#### [TASK]
Show each line of the records in which the word "name" occurs.

#### [INPUT DATA]

'''

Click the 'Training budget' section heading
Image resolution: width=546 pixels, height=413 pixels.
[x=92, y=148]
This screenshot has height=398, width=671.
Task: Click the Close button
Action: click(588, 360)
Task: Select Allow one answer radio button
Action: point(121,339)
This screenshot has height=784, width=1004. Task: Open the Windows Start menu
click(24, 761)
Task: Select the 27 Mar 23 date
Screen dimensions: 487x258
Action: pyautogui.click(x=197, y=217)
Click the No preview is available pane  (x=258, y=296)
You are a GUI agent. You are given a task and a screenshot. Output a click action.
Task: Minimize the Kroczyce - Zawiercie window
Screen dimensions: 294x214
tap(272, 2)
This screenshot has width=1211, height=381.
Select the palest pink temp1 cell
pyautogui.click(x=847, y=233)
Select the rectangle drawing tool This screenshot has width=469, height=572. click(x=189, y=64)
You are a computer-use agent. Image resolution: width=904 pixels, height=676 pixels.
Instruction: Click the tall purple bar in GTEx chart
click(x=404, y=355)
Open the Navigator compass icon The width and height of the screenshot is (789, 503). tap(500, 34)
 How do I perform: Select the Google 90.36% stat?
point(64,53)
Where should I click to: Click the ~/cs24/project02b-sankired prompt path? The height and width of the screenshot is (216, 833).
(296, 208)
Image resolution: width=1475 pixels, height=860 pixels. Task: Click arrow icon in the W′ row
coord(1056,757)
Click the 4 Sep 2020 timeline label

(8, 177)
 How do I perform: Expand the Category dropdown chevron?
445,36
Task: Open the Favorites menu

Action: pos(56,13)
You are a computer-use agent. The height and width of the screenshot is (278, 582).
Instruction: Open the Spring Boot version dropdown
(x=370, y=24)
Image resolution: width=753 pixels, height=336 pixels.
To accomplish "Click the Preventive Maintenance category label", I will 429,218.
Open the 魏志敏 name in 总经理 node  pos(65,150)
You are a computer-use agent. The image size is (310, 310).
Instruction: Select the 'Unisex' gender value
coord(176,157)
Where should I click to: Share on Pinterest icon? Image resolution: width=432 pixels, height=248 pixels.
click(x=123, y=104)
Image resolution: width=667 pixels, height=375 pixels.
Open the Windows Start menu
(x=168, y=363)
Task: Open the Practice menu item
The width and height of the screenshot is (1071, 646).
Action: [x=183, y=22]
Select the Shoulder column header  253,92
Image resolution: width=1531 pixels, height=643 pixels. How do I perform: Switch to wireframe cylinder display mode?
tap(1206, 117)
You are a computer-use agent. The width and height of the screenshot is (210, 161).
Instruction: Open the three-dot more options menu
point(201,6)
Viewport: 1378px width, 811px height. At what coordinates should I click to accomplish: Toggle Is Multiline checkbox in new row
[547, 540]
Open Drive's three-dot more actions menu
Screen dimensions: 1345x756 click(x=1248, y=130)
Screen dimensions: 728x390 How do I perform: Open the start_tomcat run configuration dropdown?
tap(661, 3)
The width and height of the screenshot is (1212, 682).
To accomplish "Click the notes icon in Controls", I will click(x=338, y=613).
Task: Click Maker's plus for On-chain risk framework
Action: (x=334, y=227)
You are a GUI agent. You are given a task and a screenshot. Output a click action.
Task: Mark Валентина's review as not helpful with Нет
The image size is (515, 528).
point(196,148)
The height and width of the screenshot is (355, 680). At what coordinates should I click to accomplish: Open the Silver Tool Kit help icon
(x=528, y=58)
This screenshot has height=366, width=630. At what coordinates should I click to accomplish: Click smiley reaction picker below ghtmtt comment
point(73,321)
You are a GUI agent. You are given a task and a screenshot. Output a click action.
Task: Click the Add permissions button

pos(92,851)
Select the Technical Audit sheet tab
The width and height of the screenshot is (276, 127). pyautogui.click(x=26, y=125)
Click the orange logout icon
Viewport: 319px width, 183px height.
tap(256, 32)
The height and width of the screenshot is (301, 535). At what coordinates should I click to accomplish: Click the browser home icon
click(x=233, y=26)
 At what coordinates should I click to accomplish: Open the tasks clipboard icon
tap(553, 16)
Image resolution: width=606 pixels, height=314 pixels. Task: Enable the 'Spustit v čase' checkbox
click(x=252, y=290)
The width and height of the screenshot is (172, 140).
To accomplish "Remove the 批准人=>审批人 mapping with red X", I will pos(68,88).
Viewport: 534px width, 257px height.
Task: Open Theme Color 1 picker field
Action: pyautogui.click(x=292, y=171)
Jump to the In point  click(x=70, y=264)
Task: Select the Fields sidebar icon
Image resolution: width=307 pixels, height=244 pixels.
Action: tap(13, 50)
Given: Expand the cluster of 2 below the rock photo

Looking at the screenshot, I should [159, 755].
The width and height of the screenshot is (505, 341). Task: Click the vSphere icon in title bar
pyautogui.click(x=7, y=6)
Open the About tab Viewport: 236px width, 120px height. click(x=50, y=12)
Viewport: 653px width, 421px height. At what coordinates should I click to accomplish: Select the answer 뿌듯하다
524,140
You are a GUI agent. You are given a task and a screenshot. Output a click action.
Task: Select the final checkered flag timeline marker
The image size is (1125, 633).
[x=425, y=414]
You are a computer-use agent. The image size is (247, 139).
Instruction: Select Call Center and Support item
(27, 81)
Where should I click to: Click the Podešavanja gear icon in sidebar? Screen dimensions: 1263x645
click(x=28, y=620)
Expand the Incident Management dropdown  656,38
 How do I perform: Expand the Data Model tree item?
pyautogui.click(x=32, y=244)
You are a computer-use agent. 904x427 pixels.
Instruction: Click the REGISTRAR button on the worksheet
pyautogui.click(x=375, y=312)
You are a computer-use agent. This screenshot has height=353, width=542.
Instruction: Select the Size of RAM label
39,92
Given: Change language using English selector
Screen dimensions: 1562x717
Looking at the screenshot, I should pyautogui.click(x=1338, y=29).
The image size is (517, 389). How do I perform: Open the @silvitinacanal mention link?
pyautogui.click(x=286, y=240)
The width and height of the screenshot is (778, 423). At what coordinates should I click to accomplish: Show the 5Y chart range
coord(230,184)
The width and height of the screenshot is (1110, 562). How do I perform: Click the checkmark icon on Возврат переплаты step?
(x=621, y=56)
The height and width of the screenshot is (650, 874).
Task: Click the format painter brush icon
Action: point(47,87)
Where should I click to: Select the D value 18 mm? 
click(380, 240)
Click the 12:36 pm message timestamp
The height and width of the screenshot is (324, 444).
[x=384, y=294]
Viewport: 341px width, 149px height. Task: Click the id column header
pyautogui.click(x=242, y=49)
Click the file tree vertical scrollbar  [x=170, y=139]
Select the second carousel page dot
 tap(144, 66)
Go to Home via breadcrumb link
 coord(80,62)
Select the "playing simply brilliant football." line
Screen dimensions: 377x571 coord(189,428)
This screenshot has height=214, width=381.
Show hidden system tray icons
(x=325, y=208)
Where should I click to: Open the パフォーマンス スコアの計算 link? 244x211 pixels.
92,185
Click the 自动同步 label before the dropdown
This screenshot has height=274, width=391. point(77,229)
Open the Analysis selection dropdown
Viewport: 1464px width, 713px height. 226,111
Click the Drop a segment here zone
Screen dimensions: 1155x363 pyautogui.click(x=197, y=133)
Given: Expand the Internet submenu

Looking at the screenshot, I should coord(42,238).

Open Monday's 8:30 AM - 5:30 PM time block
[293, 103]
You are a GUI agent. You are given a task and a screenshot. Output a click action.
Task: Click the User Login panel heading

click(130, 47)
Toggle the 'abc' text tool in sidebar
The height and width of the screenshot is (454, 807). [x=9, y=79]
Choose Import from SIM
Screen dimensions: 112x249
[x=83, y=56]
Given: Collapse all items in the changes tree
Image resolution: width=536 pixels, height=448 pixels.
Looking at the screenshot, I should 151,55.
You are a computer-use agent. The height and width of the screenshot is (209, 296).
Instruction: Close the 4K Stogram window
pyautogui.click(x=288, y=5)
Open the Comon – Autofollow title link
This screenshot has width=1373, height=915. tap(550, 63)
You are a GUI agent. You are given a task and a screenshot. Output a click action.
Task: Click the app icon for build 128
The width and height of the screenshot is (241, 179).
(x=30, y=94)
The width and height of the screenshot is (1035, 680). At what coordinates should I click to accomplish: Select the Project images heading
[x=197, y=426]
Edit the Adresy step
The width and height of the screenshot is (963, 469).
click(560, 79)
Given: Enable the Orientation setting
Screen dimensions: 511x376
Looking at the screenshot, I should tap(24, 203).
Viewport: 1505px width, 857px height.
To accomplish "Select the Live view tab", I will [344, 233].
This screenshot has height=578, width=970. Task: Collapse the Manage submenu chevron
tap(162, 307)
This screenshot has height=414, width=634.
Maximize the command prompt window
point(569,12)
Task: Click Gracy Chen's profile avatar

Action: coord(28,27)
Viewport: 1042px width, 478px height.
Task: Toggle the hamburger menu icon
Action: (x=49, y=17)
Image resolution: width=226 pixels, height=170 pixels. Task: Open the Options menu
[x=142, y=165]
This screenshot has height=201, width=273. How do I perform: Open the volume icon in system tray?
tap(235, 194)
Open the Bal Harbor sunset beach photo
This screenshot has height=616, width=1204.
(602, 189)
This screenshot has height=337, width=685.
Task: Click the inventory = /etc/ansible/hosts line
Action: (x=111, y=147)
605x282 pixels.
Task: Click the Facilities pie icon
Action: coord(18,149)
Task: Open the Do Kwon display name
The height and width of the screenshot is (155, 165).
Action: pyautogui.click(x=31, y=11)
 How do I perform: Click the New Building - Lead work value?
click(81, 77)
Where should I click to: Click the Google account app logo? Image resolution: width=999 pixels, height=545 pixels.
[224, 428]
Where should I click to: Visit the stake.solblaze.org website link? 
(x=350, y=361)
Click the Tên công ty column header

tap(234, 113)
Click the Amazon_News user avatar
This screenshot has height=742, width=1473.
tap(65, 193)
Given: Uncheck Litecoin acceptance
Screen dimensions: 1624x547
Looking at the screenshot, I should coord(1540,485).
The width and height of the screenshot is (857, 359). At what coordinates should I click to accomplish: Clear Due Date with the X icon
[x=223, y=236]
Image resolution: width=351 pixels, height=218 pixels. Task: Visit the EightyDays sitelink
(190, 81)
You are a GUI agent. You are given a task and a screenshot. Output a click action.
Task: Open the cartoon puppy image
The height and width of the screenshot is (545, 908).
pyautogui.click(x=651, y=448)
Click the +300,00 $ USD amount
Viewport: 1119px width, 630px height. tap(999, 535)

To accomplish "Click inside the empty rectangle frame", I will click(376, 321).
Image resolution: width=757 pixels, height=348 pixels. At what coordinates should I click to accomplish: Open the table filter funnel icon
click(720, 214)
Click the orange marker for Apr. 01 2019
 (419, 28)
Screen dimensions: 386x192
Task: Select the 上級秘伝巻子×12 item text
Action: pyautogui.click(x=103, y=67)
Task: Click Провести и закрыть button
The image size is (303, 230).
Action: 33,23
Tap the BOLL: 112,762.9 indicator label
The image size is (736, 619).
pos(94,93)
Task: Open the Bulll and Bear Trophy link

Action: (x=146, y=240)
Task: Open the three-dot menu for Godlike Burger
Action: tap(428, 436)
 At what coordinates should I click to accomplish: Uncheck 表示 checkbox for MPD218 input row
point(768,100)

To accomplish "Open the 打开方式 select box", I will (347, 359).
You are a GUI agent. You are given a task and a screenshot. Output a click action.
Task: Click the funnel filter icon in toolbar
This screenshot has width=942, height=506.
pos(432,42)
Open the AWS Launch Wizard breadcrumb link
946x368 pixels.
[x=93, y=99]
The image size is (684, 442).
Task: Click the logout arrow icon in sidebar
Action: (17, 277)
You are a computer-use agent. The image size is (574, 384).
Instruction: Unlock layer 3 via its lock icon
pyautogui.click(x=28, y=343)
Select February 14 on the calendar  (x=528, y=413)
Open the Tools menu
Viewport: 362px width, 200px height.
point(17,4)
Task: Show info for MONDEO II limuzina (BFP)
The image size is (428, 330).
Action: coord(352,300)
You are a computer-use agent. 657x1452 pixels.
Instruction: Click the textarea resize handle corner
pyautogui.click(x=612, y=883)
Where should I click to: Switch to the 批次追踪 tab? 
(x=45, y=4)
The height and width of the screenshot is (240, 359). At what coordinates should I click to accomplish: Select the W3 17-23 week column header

'''

#### [YOUR RESPONSE]
Open the 魏志敏 name in 总经理 node  pos(65,150)
Task: Open the Do Kwon display name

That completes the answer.